Czy auto elektryczne może mieć napęd 4x4?
Kiedy myślimy "napęd 4x4", wielu z nas ma w głowie obraz masywnego auta terenowego, radzącego sobie tam, gdzie zwykłe osobówki pozostają bezradne. Kiedy zaś mówimy o samochodzie elektrycznym, oczami wyobraźni widzimy małe, zwinne auto do miasta, które najlepiej czuje się w korku i na parkingu pod galerią handlową. Ale świat motoryzacji wymyka się stereotypom.
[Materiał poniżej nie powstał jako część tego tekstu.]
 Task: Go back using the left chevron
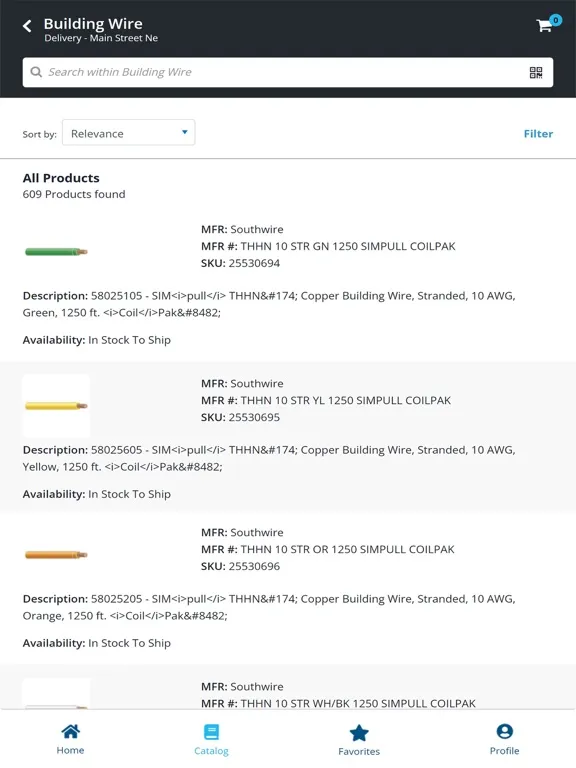coord(27,26)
Dziś elektryczne samochody nie tylko dojeżdżają o wiele dalej niż na zakupy, ale także potrafią pewnie "odpychać się" czterema kołami.

Dwa mity z przeszłości…
Pierwsze samochody elektryczne z dzisiejszej perspektywy nazwać można... prototypami. Mimo że miały swoje zalety, zdecydowanie więcej było w nich ograniczeń. Niewielkie baterie oznaczały krótki zasięg, który nie był w stanie konkurować z autami spalinowymi. Dlatego ich naturalnym środowiskiem było miasto. Krótkie trasy, łatwy dostęp do gniazdka w garażu i niewielkie rozmiary sprawiały, że sprawdzały się przede wszystkim jako drugie auto w rodzinie. Ich kompaktowe sylwetki wynikały z konieczności. Baterie były duże, ciężkie, drogie i zajmowały mnóstwo miejsca. Słusznie postrzegano je więc jako "zabawki". Ale - jak to w świecie technologii bywa - nic nie trwa wiecznie. Z czasem wszystko, co je ograniczało, zaczęło odchodzić w niepamięć. Auta elektryczne, czyli małe miejskie auta? Mit!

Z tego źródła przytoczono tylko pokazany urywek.